Thus, if one of the array controller modules caches data for
particular exchanges and one of its controllers or the entire
module fails, then the redundant array controller unit of the other
array controller module flushes its data to the drive bank from its
cache because the original exchange was forwarded to the first
array controller units and the second array controller units of
both array controller modules. Therefore, the redundant array
controller module arrangement handles caching by exchange
broadcasting and by the monitoring activities between the multicast
groups of both array controller modules.
[0037] The broadcasting exchanges between array controller units of
the present method do not require additional bandwidth from the
host because multicasting is built into the different network
protocols (i.e., Gigabit Ethernet, Fibre Channel, FCIP, IFCP, SCSI,
ISCSI, SAS, or others). Therefore, there is very small overhead to
synchronize, in lock step, the array controller units of both array
controller modules.
[0038] The preferred embodiment of the method of the present
invention permits the two array controller modules to present their
information back to the host according to the mode of operation. In
the Active-Standby case, only the active array controller module
presents information from its array controller units to the host.

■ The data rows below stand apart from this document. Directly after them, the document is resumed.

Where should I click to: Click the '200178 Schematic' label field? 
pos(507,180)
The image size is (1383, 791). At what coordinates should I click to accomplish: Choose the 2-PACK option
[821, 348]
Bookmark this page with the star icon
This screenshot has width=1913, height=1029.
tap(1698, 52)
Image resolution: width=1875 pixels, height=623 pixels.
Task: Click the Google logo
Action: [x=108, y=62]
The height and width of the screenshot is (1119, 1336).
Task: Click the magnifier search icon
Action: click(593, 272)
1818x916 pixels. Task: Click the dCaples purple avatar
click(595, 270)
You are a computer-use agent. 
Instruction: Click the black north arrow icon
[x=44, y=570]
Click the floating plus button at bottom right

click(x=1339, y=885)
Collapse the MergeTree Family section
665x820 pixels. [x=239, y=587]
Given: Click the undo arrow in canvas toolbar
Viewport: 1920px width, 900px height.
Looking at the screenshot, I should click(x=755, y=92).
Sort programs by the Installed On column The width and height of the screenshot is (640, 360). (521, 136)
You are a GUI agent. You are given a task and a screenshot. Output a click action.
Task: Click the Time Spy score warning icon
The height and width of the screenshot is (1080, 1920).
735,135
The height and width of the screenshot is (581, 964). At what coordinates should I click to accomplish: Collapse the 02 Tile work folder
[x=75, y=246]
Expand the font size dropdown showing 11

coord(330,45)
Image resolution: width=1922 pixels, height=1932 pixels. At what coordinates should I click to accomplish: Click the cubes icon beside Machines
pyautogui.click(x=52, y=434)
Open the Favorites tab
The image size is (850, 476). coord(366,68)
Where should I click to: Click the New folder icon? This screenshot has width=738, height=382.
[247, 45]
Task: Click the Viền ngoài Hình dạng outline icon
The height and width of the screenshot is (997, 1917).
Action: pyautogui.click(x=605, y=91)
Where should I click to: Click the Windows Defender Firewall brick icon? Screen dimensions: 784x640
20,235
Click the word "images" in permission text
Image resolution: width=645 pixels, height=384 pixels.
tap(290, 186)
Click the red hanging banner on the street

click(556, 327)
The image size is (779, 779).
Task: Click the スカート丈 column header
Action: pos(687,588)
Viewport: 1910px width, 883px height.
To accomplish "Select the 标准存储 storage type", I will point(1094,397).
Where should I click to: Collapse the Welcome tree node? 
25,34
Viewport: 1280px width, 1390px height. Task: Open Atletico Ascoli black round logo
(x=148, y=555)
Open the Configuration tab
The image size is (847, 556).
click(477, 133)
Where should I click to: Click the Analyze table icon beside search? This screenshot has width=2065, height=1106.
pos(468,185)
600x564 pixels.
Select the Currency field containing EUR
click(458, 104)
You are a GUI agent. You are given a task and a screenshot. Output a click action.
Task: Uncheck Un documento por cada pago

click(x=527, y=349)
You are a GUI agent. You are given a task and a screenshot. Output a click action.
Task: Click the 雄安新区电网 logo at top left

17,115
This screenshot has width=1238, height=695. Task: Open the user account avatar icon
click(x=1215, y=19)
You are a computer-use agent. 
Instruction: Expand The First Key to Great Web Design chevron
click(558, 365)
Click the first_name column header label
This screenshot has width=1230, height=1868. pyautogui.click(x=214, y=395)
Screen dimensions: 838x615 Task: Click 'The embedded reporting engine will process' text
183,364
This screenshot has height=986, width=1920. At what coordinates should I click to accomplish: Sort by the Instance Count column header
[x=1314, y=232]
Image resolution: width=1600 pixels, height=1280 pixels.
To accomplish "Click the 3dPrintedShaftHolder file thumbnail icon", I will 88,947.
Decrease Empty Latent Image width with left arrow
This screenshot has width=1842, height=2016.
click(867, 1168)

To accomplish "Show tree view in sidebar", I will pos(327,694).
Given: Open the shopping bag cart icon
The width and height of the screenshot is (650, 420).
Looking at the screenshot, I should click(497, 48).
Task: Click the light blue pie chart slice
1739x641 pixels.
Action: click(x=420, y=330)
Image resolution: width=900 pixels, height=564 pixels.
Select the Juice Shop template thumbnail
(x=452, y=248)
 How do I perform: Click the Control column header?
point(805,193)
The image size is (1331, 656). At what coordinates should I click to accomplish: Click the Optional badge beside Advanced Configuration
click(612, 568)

In the case where the first array controller module fails, the
standby module disables first array controller module ports,
becomes active, goes through the rest of the cycle, presents
information from its array controller units to the host, and then
processes the exchange. In the Active-Active state, both array
controller modules present information from their array controller
units to the host adapters but because the array controller units
have multicast addresses, the host adapter presents the primary
array controller module array controller units to the operating
system. This aspect is built in the protocol. In the case where the
primary array controller module fails, the alternate module (i.e.,
the secondary array controller module) disables the ports for the
primary array controller module, becomes active, passes through a
rest cycle, presents its array controller units to the host, and
then processes the exchange.
[0039] FIG. 4 illustrates an alternative embodiment of the method
of the present invention. The storage array network system is
initialized 510. A new command is sent by a host 520. The array
controller units are prioritized such that the new command is
processed 570 by the first array controller unit (i.e., the first
array controller unit of the primary array controller module) if
the first array controller unit is active and healthy 540. If not,
if the second array controller unit of the primary array controller
module is available 540, the second array controller unit processes
the command 570. If neither the first or second array controller
units of the primary array controller module are available, then
the first array controller unit of the secondary array controller
module is checked for availability 550. Finally, the second array
controller unit of the secondary array controller module may be
checked 560. If it is not determined to be active and healthy, the
process fails 580. Failure may be indicated by a message on a
graphical user interface of a display, by a visual indicator,
and/or by an audible alarm. A timer or plurality of timers may be
used to form wait loops as needed or to set time out
conditions.
[0040] Other variations of the system and/or method may be
implemented. For example, although array controller modules may be
treated as a unit, the array controller units may be implemented in
a mix or match arrangement such that one array controller unit from
a array controller module may be functionally paired with an array
controller unit from another array controller module. As another
example, one array controller unit may be dedicated to a one way
data flow to the array controller module and another array
controller unit may be dedicated to one way data flow from the
array controller module. The system may be implemented such that
any one of four array controller units is arranged to handle all
the commands (in accordance with FIG. 4).
[0041] It is believed that the present invention and many of its
attendant advantages will be understood by the forgoing
description. It is also believed that it will be apparent that
various changes may be made in the form, construction and
arrangement of the components thereof without departing from the
scope and spirit of the invention or without sacrificing all of its
material advantages, the form hereinbefore described being merely
an explanatory embodiment thereof. It is the intention of the
following claims to encompass and include such changes.
* * * * *